Present as a numbered list the items starting at the line that contains "Click the Quick" and ending after the line that contains "Click the icon", with blank lines left out.

- TASK INPUT:
★ ★ ★ ★ ★
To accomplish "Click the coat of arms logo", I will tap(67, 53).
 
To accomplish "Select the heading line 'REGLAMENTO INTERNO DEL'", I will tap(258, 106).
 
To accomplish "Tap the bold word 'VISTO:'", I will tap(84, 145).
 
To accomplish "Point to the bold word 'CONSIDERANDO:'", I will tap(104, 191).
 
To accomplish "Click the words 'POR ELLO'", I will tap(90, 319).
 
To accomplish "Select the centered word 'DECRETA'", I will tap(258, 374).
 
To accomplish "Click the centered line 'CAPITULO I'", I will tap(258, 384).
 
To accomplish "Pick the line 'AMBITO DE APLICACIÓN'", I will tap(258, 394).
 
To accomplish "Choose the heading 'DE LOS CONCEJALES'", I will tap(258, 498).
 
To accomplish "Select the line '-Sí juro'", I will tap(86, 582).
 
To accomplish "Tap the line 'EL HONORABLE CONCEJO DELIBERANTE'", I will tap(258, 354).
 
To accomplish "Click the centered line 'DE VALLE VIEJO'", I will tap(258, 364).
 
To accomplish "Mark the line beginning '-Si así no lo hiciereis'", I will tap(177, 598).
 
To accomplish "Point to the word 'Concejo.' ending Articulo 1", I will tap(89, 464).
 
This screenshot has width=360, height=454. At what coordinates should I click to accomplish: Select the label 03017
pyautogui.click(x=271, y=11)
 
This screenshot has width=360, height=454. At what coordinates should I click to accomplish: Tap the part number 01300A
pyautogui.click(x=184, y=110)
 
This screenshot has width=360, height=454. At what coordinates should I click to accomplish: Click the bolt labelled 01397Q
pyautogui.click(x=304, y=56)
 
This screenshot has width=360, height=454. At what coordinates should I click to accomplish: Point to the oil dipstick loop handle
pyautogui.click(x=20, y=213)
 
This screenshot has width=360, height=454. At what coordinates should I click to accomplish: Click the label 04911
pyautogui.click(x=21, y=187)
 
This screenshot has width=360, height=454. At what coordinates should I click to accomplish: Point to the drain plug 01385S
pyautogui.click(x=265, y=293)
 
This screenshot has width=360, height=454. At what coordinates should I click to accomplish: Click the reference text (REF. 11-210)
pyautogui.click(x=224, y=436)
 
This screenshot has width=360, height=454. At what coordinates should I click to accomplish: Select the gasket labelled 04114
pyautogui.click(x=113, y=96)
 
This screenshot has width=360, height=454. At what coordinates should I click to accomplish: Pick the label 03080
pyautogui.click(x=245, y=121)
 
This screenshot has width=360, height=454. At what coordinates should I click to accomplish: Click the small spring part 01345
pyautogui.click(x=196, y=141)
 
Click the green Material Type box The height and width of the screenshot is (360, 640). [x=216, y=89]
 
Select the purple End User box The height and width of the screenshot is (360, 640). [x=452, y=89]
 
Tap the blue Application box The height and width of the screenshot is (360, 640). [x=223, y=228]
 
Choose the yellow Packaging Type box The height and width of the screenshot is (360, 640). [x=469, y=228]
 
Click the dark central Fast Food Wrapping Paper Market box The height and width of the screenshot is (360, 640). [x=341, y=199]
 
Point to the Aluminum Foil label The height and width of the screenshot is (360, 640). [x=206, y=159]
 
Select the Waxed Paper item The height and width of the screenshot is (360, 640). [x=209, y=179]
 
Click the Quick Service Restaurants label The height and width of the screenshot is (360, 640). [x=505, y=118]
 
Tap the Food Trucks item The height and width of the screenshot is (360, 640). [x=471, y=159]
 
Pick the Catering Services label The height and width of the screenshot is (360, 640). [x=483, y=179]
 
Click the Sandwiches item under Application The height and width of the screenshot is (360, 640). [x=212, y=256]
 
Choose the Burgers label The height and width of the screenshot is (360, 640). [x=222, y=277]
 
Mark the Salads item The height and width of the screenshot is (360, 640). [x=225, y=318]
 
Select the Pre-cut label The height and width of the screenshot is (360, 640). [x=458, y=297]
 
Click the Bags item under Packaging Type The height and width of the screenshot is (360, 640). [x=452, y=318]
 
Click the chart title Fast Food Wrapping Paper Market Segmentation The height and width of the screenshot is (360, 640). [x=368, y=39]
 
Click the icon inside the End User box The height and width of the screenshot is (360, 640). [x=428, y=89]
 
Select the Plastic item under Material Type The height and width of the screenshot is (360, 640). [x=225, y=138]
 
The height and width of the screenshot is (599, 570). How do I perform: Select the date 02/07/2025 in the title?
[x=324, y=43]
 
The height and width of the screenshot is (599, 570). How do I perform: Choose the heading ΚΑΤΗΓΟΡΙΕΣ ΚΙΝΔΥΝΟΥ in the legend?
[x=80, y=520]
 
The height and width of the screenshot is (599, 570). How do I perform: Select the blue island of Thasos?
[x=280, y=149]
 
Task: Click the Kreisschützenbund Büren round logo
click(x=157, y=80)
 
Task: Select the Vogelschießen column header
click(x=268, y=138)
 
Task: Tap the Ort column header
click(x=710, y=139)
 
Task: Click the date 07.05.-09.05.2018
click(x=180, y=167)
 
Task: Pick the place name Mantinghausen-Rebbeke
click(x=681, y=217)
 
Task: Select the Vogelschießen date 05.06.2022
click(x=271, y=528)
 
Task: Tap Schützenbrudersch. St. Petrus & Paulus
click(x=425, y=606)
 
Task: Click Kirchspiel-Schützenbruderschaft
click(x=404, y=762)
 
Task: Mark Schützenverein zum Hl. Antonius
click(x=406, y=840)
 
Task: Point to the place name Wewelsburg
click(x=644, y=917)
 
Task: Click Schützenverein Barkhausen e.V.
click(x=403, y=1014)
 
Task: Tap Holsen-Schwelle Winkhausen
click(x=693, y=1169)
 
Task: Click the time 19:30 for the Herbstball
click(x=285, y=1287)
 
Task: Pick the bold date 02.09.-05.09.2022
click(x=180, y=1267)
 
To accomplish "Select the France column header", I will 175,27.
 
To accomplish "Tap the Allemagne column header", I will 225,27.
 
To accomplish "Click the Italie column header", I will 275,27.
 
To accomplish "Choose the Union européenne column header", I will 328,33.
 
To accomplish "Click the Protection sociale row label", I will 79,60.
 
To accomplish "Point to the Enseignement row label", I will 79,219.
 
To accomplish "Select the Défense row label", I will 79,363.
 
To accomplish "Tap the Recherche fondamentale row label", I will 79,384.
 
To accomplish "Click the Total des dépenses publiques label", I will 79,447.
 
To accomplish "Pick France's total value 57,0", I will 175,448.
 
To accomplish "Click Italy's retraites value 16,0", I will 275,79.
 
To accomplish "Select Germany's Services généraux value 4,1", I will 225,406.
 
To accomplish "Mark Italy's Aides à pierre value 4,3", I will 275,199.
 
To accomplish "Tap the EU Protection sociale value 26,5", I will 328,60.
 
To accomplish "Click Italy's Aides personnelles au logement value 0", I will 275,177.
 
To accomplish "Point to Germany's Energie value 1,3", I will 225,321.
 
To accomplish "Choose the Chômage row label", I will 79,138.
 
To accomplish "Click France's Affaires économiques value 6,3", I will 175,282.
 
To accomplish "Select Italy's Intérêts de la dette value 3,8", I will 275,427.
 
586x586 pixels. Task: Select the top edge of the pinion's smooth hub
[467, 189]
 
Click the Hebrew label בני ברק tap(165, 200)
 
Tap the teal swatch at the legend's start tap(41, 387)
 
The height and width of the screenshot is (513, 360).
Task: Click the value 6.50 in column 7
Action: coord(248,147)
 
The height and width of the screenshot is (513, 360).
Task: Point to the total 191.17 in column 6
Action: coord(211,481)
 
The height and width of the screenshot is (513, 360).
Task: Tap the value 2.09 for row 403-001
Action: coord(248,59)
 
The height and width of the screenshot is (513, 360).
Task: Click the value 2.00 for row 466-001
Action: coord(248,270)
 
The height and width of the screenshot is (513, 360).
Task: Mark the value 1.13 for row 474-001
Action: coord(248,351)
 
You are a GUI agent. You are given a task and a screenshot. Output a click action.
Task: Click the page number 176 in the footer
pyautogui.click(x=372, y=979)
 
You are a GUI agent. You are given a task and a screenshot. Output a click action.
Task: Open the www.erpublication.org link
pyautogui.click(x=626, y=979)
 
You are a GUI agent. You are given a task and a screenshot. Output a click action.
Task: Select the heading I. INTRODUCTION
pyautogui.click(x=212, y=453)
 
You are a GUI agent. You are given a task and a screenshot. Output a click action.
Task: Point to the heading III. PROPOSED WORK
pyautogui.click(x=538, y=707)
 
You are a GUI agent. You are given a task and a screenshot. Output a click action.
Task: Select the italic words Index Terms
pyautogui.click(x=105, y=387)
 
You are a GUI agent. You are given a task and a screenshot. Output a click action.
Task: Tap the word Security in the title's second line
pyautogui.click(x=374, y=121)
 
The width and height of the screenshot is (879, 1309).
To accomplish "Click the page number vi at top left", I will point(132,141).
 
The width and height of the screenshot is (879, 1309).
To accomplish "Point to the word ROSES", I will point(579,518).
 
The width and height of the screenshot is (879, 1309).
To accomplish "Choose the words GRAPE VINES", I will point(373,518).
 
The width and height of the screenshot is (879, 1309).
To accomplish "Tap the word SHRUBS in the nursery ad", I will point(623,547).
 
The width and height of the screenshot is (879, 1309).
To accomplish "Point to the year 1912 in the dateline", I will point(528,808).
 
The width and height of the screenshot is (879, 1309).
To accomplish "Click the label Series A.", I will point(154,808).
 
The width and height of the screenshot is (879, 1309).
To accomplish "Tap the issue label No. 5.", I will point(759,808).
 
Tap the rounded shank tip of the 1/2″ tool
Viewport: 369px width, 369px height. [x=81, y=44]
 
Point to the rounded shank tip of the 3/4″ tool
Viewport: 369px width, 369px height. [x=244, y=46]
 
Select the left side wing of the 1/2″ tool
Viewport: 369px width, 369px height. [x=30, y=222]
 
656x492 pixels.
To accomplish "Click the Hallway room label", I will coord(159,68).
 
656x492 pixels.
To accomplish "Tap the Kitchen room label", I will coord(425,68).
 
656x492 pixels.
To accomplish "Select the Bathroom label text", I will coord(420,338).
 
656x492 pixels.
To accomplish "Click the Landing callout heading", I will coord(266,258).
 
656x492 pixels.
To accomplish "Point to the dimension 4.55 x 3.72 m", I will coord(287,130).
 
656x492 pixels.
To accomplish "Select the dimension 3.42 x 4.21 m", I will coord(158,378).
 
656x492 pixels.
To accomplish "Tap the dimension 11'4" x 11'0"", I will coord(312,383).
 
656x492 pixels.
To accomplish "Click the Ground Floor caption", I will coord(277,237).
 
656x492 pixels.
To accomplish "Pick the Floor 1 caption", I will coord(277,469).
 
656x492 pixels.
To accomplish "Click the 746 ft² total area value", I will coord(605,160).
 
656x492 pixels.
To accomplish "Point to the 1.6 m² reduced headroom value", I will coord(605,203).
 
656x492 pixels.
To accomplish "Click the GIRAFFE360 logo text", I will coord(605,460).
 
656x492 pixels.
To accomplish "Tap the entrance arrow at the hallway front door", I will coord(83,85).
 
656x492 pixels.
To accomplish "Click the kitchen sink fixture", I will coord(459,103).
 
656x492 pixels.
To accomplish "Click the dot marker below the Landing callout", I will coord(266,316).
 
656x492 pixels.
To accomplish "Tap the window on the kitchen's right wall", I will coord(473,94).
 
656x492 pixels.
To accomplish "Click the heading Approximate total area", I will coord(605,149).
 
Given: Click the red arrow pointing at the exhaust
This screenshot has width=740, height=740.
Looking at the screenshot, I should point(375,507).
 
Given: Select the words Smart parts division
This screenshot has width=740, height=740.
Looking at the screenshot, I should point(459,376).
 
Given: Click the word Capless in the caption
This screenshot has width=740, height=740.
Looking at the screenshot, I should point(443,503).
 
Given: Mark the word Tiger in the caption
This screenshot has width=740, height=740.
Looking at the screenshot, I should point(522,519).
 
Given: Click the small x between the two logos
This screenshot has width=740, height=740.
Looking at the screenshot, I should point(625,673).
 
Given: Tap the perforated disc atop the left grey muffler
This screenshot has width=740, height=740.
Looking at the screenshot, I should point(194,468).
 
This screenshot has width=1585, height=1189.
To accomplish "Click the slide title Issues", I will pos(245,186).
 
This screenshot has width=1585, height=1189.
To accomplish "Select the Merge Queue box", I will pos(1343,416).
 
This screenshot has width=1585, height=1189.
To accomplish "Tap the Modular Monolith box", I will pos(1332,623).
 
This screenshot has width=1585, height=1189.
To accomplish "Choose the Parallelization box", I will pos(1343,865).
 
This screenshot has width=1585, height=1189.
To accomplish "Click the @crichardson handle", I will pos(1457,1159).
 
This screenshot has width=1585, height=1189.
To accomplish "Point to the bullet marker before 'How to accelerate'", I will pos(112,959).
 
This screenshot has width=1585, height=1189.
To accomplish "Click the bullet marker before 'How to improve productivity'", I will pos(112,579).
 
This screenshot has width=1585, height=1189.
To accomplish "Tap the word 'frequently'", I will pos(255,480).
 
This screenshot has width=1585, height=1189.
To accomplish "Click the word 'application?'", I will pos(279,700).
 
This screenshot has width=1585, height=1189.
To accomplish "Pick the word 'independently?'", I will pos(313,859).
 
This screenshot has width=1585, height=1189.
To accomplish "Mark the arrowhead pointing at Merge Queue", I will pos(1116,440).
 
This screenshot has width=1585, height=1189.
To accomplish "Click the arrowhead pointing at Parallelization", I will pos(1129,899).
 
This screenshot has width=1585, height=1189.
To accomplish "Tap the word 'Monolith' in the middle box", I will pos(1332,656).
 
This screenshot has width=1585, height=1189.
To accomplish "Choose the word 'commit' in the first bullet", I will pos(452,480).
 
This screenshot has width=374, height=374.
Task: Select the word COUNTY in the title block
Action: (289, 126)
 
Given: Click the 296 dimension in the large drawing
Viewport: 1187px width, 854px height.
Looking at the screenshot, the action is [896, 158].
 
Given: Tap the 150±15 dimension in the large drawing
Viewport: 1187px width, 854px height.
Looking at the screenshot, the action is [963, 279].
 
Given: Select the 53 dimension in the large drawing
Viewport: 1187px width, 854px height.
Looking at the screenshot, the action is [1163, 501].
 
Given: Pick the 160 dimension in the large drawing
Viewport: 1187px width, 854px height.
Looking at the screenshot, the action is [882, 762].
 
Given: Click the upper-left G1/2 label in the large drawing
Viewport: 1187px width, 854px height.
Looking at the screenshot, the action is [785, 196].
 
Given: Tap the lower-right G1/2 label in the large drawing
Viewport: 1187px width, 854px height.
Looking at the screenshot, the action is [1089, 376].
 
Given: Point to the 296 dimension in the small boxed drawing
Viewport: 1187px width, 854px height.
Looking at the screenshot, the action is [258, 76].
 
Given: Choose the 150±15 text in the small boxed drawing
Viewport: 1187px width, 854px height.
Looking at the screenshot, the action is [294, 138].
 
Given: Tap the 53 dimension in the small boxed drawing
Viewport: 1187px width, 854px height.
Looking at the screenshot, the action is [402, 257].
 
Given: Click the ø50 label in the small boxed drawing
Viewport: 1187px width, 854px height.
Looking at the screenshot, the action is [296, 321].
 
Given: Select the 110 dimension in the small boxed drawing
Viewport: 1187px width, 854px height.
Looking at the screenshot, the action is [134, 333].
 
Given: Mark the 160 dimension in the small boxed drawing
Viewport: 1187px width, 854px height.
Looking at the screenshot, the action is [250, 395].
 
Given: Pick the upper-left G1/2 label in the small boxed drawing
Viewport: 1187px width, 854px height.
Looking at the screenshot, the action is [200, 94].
★ ★ ★ ★ ★
- EXERCISE RESULT:
1. Click the Quick Service Restaurants label The height and width of the screenshot is (360, 640). [x=505, y=118]
2. Tap the Food Trucks item The height and width of the screenshot is (360, 640). [x=471, y=159]
3. Pick the Catering Services label The height and width of the screenshot is (360, 640). [x=483, y=179]
4. Click the Sandwiches item under Application The height and width of the screenshot is (360, 640). [x=212, y=256]
5. Choose the Burgers label The height and width of the screenshot is (360, 640). [x=222, y=277]
6. Mark the Salads item The height and width of the screenshot is (360, 640). [x=225, y=318]
7. Select the Pre-cut label The height and width of the screenshot is (360, 640). [x=458, y=297]
8. Click the Bags item under Packaging Type The height and width of the screenshot is (360, 640). [x=452, y=318]
9. Click the chart title Fast Food Wrapping Paper Market Segmentation The height and width of the screenshot is (360, 640). [x=368, y=39]
10. Click the icon inside the End User box The height and width of the screenshot is (360, 640). [x=428, y=89]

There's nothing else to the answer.